▼
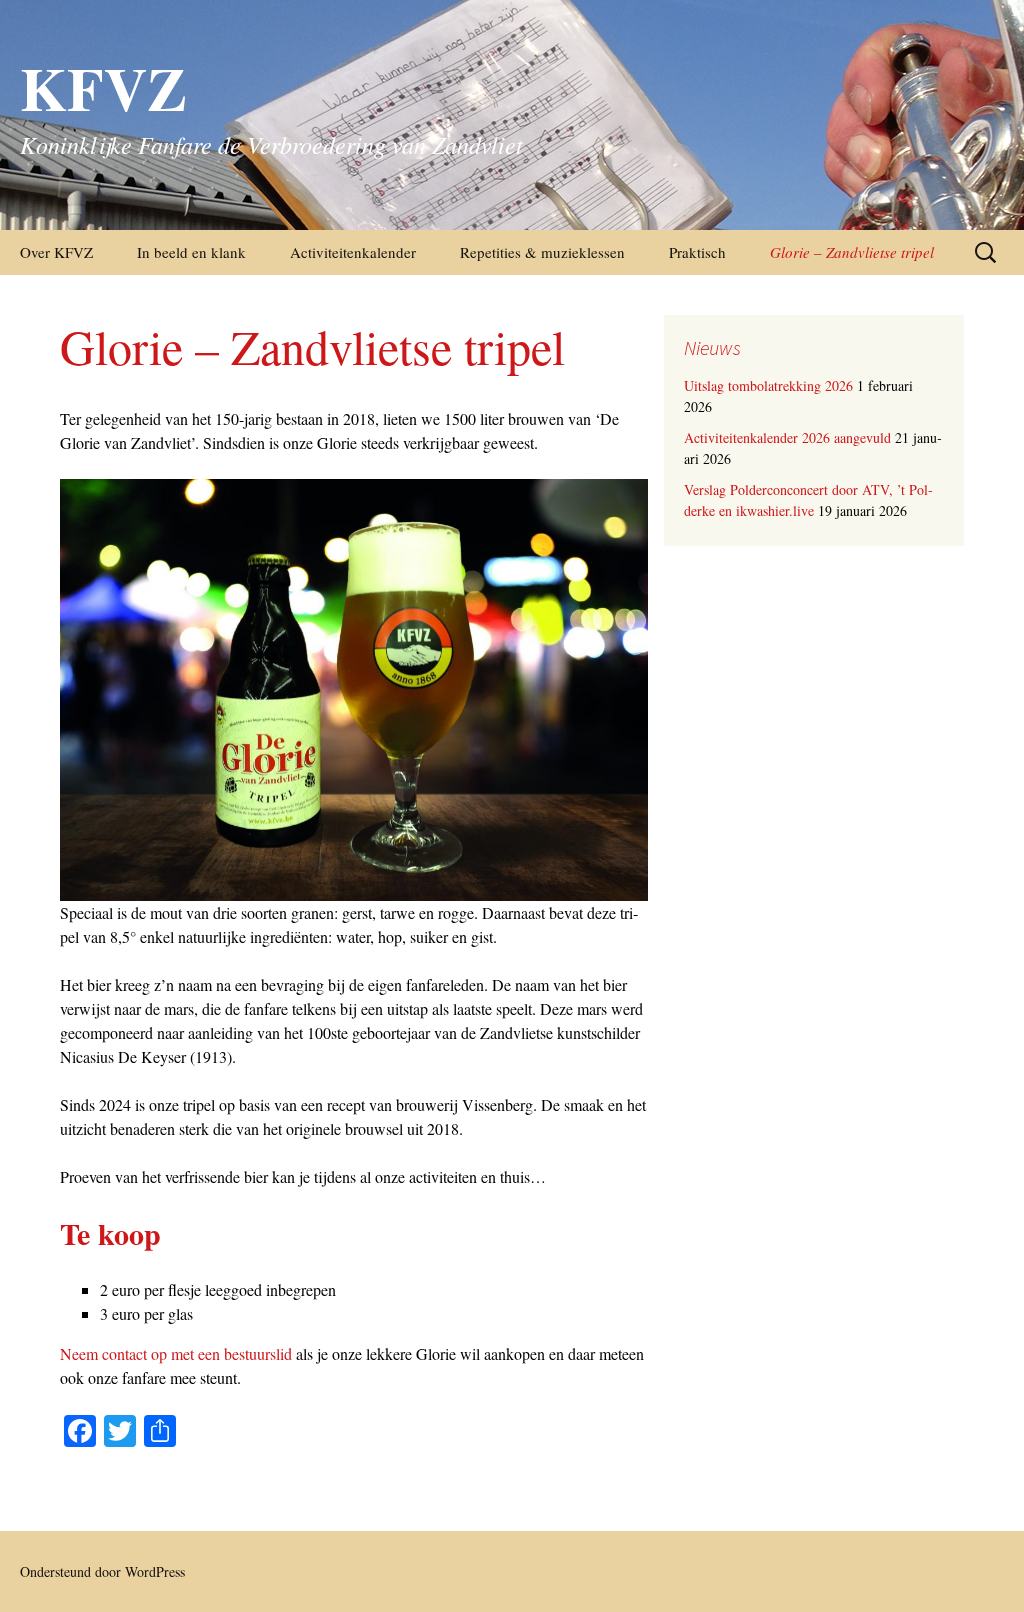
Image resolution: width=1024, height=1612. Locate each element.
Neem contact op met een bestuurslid (176, 1353)
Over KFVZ (56, 252)
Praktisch (697, 252)
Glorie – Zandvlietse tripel (852, 252)
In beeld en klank (191, 252)
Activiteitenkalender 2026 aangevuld (787, 437)
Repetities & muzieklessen (542, 252)
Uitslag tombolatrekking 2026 (768, 385)
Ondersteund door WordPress (102, 1571)
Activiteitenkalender (353, 252)
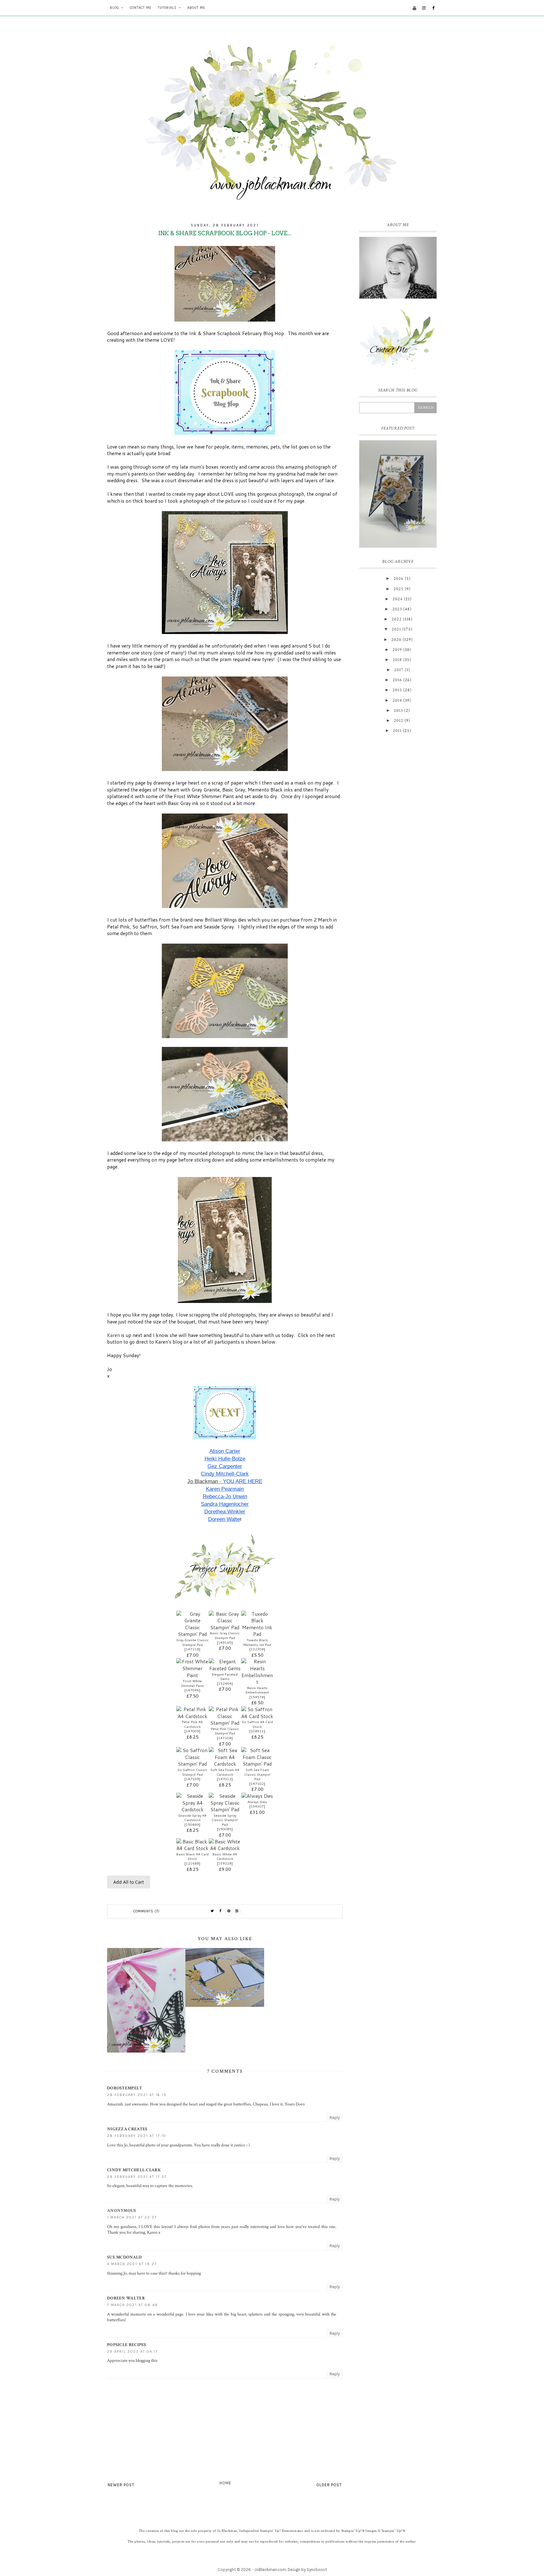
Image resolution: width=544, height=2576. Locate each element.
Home (225, 2483)
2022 (397, 619)
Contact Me (140, 8)
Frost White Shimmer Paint (192, 1683)
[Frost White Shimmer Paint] (192, 1675)
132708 (257, 1649)
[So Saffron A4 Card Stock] (257, 1716)
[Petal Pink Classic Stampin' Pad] (225, 1722)
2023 (397, 609)
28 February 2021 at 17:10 (136, 2136)
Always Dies (257, 1802)
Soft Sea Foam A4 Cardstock (224, 1772)
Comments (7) (146, 1911)
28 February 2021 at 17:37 (137, 2177)
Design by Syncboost (307, 2569)
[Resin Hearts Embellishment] (257, 1681)
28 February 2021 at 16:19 (137, 2095)
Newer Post (121, 2484)
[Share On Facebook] (221, 1911)
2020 (396, 640)
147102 (257, 1783)
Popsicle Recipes (126, 2345)
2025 (399, 589)
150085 (224, 1829)
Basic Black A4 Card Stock (192, 1856)
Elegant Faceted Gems (225, 1676)
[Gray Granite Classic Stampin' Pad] (192, 1634)
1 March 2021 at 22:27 (132, 2217)
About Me (196, 8)
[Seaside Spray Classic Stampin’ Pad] (225, 1809)
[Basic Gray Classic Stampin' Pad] (225, 1627)
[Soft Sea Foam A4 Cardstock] (225, 1763)
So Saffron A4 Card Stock (257, 1724)
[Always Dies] (257, 1795)
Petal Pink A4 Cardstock (192, 1724)
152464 (224, 1683)
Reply (335, 2117)
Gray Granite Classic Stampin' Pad (192, 1642)
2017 (399, 670)
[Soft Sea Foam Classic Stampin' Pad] (257, 1763)
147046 (192, 1690)
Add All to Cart (128, 1882)
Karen (114, 1335)
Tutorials (167, 8)
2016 (397, 680)
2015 (397, 690)
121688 (192, 1863)
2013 (398, 710)
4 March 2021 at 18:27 (132, 2264)
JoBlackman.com (270, 2569)
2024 (398, 599)
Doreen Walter (126, 2298)
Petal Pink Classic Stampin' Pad (225, 1731)
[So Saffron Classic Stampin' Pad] (192, 1763)
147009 (192, 1731)
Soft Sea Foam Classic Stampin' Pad (257, 1774)
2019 (397, 650)
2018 (397, 660)
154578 (257, 1697)
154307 (257, 1806)
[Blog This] (237, 1911)
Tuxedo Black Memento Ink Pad (257, 1642)
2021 (396, 629)
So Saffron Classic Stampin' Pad (192, 1772)
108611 (257, 1731)
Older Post (329, 2484)
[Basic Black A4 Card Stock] (192, 1848)
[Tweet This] (212, 1911)
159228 (224, 1863)
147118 (192, 1649)
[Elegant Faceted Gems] (225, 1668)
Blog (114, 8)
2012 (398, 720)
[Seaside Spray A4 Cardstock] (192, 1809)
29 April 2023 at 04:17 (132, 2352)
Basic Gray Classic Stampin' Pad (225, 1635)
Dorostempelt (124, 2088)
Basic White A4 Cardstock (224, 1856)
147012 (224, 1779)
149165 (224, 1642)
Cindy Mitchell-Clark (134, 2170)
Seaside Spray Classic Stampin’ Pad (225, 1820)
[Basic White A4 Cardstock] (225, 1848)
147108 (224, 1738)
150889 (192, 1824)
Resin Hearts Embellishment (257, 1690)
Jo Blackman (202, 1481)
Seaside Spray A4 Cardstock (192, 1817)
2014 (397, 700)
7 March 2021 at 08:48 (132, 2305)
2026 (399, 578)
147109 (192, 1779)
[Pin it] (229, 1911)
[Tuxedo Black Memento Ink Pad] (257, 1634)
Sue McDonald (124, 2257)
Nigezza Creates (127, 2129)
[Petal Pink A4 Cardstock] (192, 1716)
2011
▲
#### Aim of the task:
Show me every line of the entries above that holds "White".

#### The answer:
Frost White Shimmer Paint (192, 1683)
[Frost White Shimmer Paint] (192, 1675)
Basic White A4 Cardstock (224, 1856)
[Basic White A4 Cardstock] (225, 1848)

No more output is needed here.